“Real-time”, “AI”, “hyper-context” are words that may be easily dismissed and often viewed as oversimplified concepts used ad-nauseum by B2B tech marketers.
This couldn’t be truer in cybersecurity - maybe the most fragmented, saturated market where everybody promises that you, the savvy security professional, will sleep good at night, knowing you’re protected.
But what if these words are there for a reason? In the next few posts, we’ll take a look at the words that marketers use to describe threat intelligence solutions, and explain, elaborate, and illuminate their true meaning.
While we’re not aiming to “empower” you to achieve anything, we hope to provide you with tools to understand and qualify cybersecurity solutions by seeing beyond the market language - or as hip hop phenomenon Flavor Flav and Chuck D, a.k.a. “Public Enemy” so eloquently put: “Don’t believe the hype”.
Is real-time for real?
It would be so hard to imagine our lives without real-time technologies.
Just try to explain maps, traditional dating, or booking a doctor’s appointment, to someone from the younger generations and watch their mouths agape and eyes widened. Mind. Blown.
Everywhere you turn, real-time technologies are the norm. Antivirus updates, app notifications, and turn-by-turn navigation - we want what we want and we want it now.
But it wasn’t always like this. In fact, the term “real-time” came from “real-time computing” and meant something completely different. It dates back all the way to the era of analog computers. Take it away Wikipedia!
“It derives from its use in early simulation, in which a real-world process was simulated at a rate that matched that of the real process (now called real-time simulation to avoid ambiguity). Analog computers, most often, were capable of simulating at a much faster pace than real-time, a situation that could be just as dangerous as a slow simulation if it were not also recognized and accounted for.” (source: Wikipedia)
Back to the present day: “Real-time” means different things in different industries. It might even mean different things within an industry - cybersecurity is a perfect example. Antivirus’ real-time protection (vs. a scan) means something completely different than real-time cyber threat monitoring.
So it begs two questions:
What about X is real time (where X=feature, tech, capability etc.)? For threat intel, is it the collection? Is it the extraction? Analysis? Insights?
How fast is this real-time X? What constitutes real-time?
The first question usually has clear-cut answers that would probably make some marketing and salespeople brace themselves, waiting for prospects trying to poke holes in their pitch (and here lies, marketing boys and girls, a great lesson - NEVER over-promise. Ever.)
Question number two, on the other hand, is more open for interpretations (If you can’t decide, try to put it on a “spectrum”).

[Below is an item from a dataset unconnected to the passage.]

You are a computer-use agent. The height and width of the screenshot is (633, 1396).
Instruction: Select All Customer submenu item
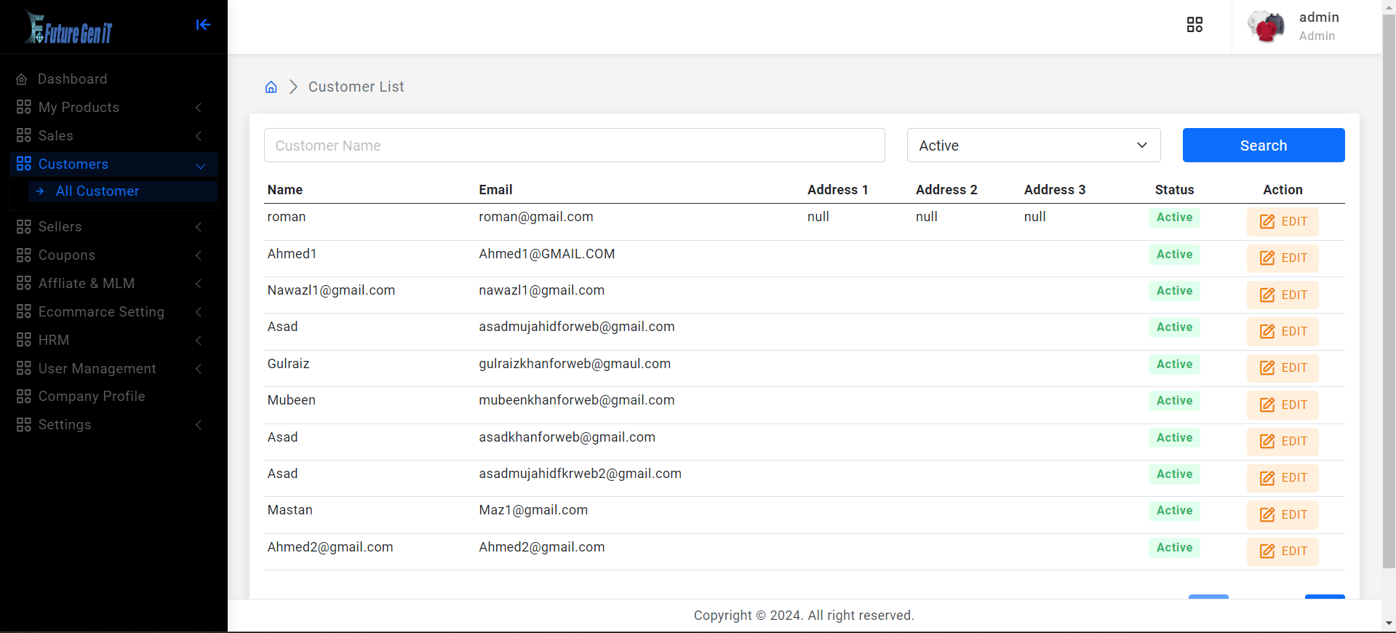[97, 191]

Is the speed of X measured in seconds? Milliseconds? Minutes? Hours?
But the real question for any threat-intelligence prospect and/or consumer is why is it important?
The main take for a prospect is to try and understand the impact.
If your vendor has, for instance, a super-speedy, road-runner-like, “real-time” data collection, but their analysis team or tech takes days to extract insights for you to take action - that is about as useless as a screen door on a submarine.
So, what exactly is being performed in real-time, and what’s the impact on your work, processes, and results.
What might be the biggest challenge to wrap your mind around, is actually deciding where is the starting point whence from you measure the time-to-result.
Is it from the moment a vulnerability has been published on the darkweb?
Is it from the moment it is deployed in your network?
It can be totally subjective. Different organizations will have different definitions for different use cases.
For instance, when talking about malware, I would like to be informed the moment it’s published/offered for sale on the dark web.
But when talking about a vulnerability assesment, I’d want all the information in a click of a button whenever I want my report (weekly/bi-weekly/monthly).
Only once you define your metrics and test the vendor’s tech against it, can you begin to assess what are your “real-time needs” (“How fast do I get the intel?”, “How hard do I have to work in order to ingest it?”, and “How much does the intel cover?”) - and understand if this is the right solution for you.
When it comes to threat intelligence speed, I’d like to offer a new line of thinking.
I’d like to think about real-time as “the time before sh*t gets real”: Before a vulnerability has been exploited, a malware weaponized, or a breached account is being purchased and used by a threat actor.
That way, the impact is clear to everyone. You just managed to save the day - and that’s as real as it gets.